Peines prononcées, exécutées, aménagées : quels écarts ?

Au stade du prononcé : quels écarts dans les peines prononcées ?

Pour des faits et des profils de prévenus similaires, les écarts de peine d’un tribunal à l’autre peuvent être importants, y compris lorsqu’il s’agit de faits très homogènes et de tribunaux voisins.  C’est ce qu’illustrent les données relatives à 4 000 infractions routières (essentiellement des conduites en état alcoolique, des défauts de permis de conduire et des défauts d’assurance) récoltées dans 7 tribunaux du sud-est de la France. Cette collecte a été menée dans le cadre du projet de recherche sur “La barémisation de la justice pénale” (2016-2019) financé par le GIP Droit & Justice du Ministère de la Justice.

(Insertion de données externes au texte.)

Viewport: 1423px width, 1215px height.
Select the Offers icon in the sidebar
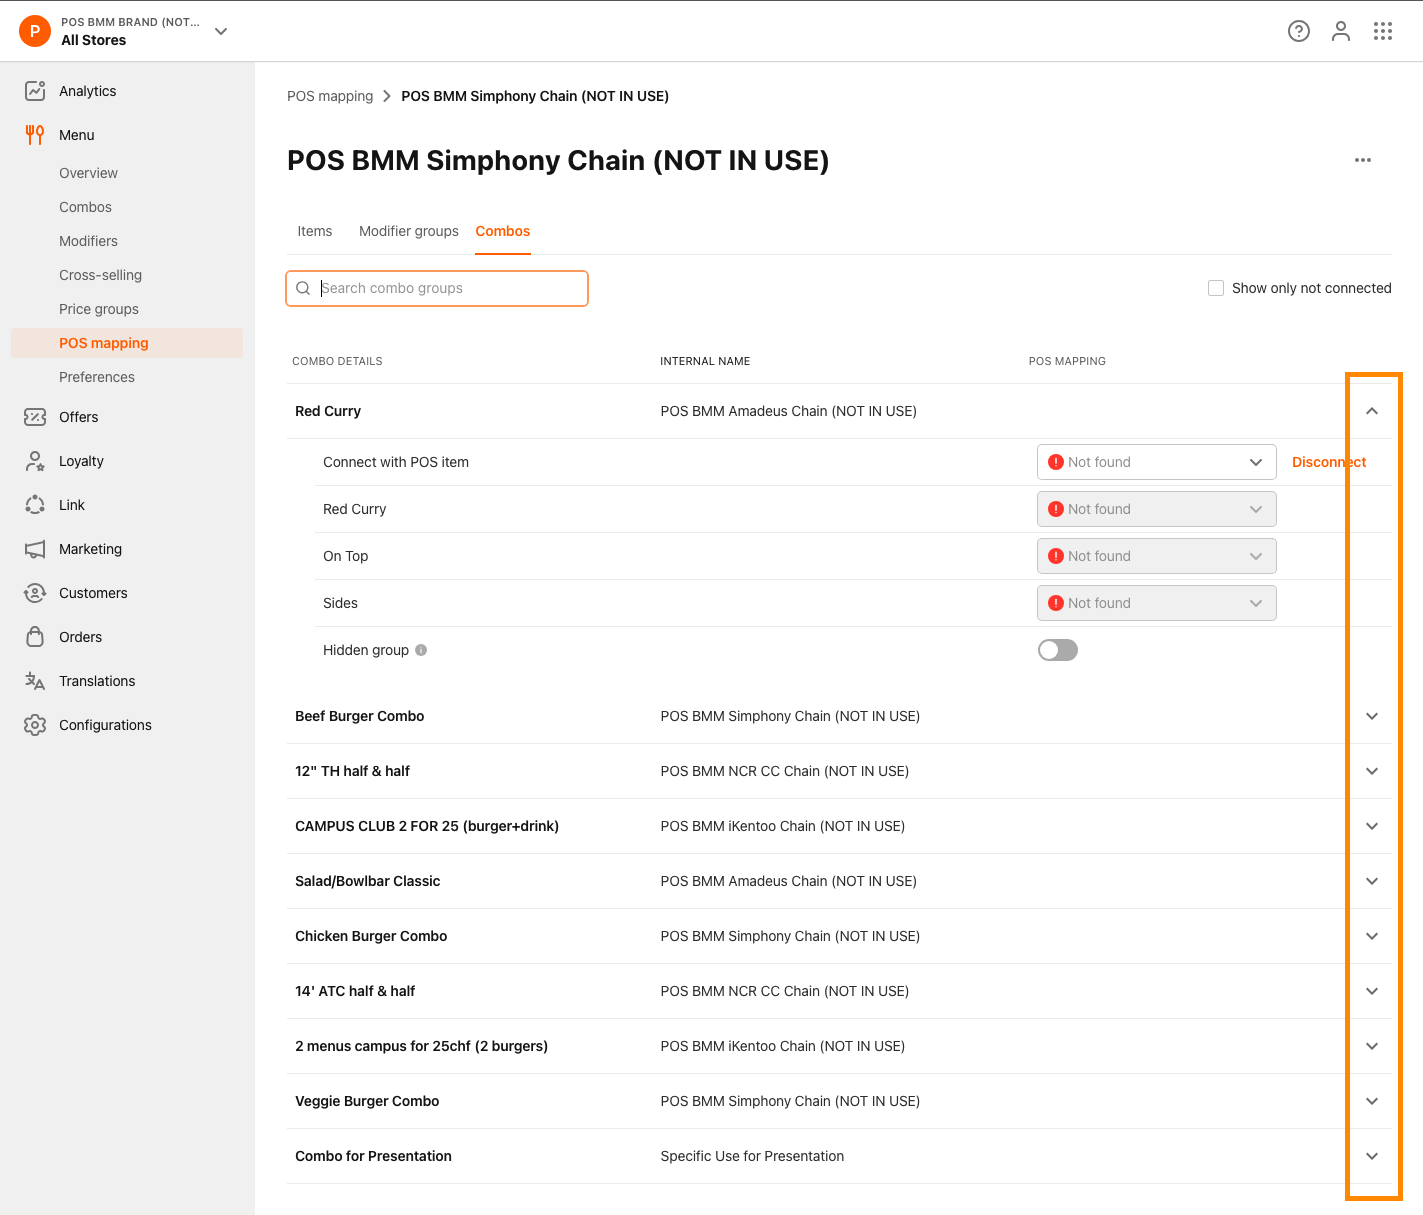point(35,417)
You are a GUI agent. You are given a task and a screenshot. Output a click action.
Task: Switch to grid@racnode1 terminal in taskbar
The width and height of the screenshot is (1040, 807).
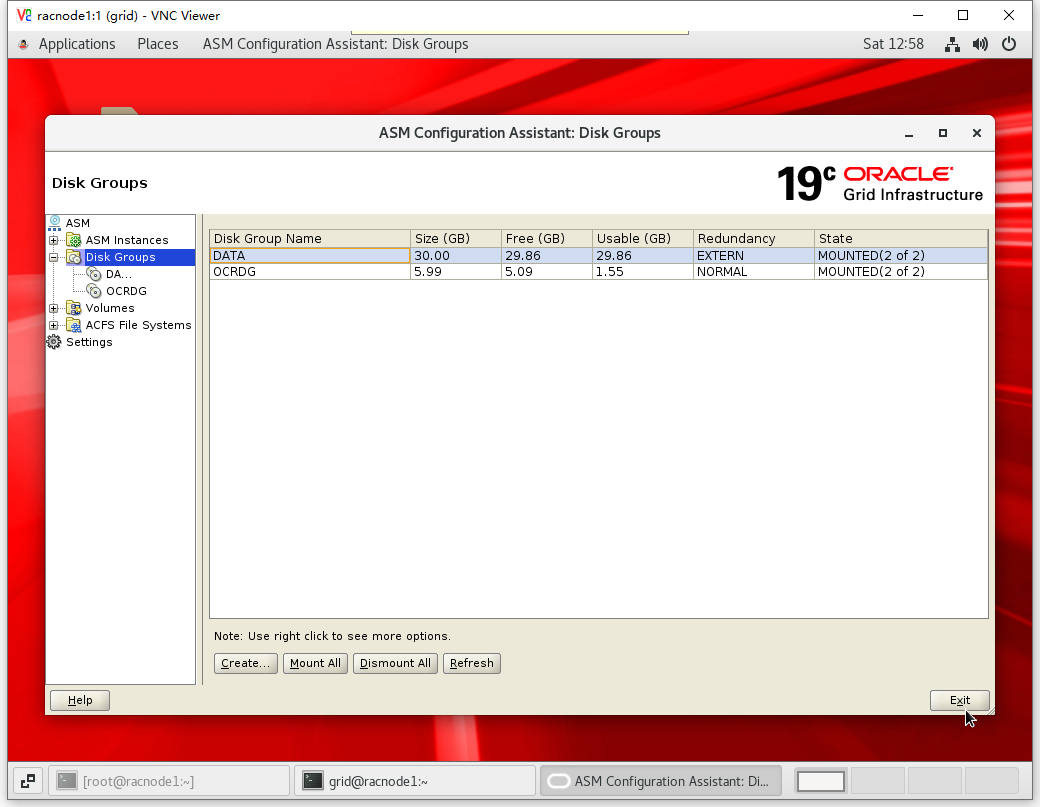click(x=414, y=781)
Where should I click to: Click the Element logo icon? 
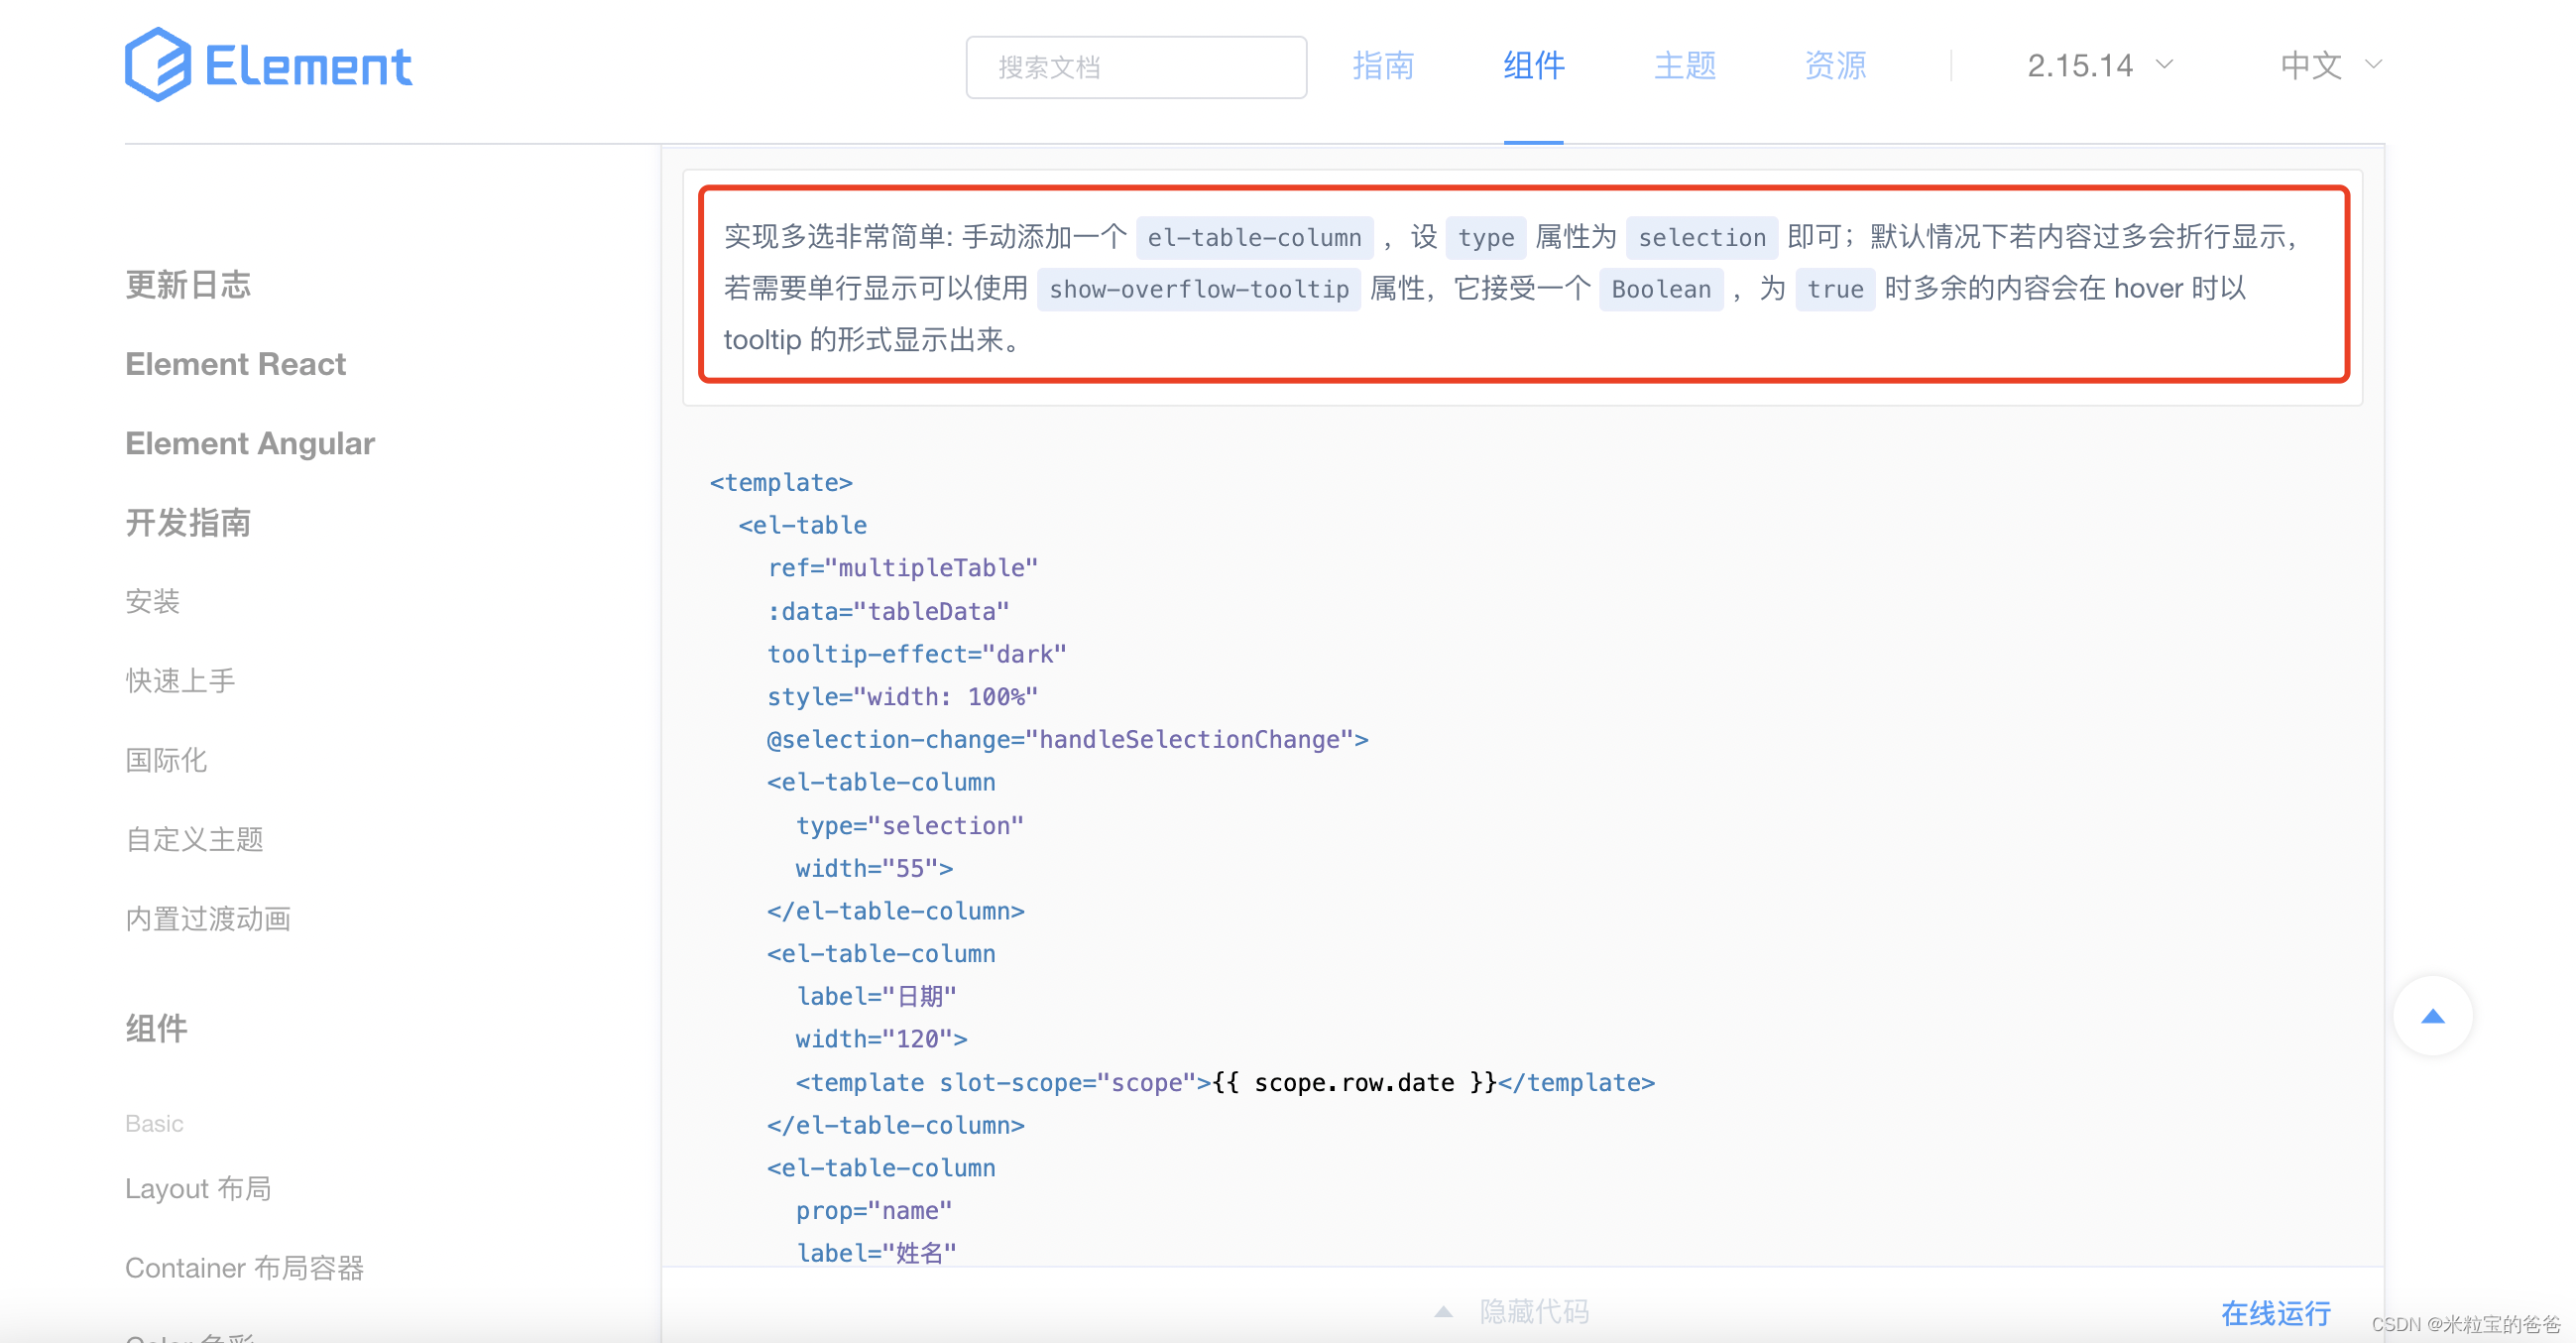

Ecarts estimés dans la nature des peines prononcées d’un tribunal à l’autre, à affaire équivalente

Sur les graphiques ci-contre apparaissent les écarts estimés entre tribunaux dans la probabilité de subir une condamnation à une amende, une peine probatoire de milieu ouvert (sursis, sursis avec mise à l’épreuve, TIG, etc.) ou une peine de prison ferme. L’un des tribunaux (le TGI 4, le plus grand de notre échantillon) sert de référence pour comparer les tribunaux entre eux. 

Ces comparaisons entre tribunaux, effectuées à l’aide de modèles économétriques (Probits ordonnés généralisés), tiennent compte des caractéristiques principales de chaque affaire, en particulier le type d’infraction, le passé pénal de son auteur (état de récidive, réitération, ou aucun antécédent), sa situation professionnelle, son sexe et son âge. Ces travaux ont été développés et affinés dans un article académique publié en 2022 (Melcarne, Monnery & Wolff, 2022).

Les résultats font apparaître de grandes différences dans les types de peines prononcées entre tribunaux voisins. Pour des affaires équivalentes, les TGI 1 et 2 recourent beaucoup plus que le TGI de référence aux peines probatoires par rapport aux peines d’amende. L’écart est considérable puisqu’il est de l’ordre de 15 points de pourcentage.

Concernant le choix d’opter pour une peine probatoire ou une peine de prison ferme, le TGI 4 de référence a une pratique intermédiaire. Certains tribunaux recourent moins aux peines fermes, marquant leur préférence pour les peines de milieu ouvert (TGI 1 et 3)  ; d’autres tribunaux recourent au contraire plus aux peines fermes comme le TGI 6. 

En comparant les deux tribunaux les plus extrêmes en termes de recours à l’emprisonnement (TGI 3 contre TGI 6, éloignés de seulement 90 kilomètres), on estime un écart dans la probabilité de subir une peine de prison ferme de l’ordre de 10 points de pourcentage, soit quasiment un doublement du risque individuel d’emprisonnement pour des affaires et des profils similaires.

Les écarts de sévérité entre tribunaux voisins apparaissent également dans les quantums des peines prononcées (montant des amendes, durées de peine de prison ou de SME, etc.).

Au stade de la mise à exécution : Comment les peines d’emprisonnement sont-elles exécutées ?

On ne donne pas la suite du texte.